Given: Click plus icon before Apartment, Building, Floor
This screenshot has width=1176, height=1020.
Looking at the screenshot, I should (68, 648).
==
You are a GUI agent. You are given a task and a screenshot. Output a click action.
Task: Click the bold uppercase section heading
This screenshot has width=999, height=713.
==
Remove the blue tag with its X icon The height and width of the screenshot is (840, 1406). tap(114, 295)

** What to produce **
Could you put everything from the line containing "You are a GUI" down to the line containing "This screenshot has width=999, height=713." into a numbered list, skipping blank lines?

** Result of the task **
1. You are a GUI agent. You are given a task and a screenshot. Output a click action.
2. Task: Click the bold uppercase section heading
3. This screenshot has width=999, height=713.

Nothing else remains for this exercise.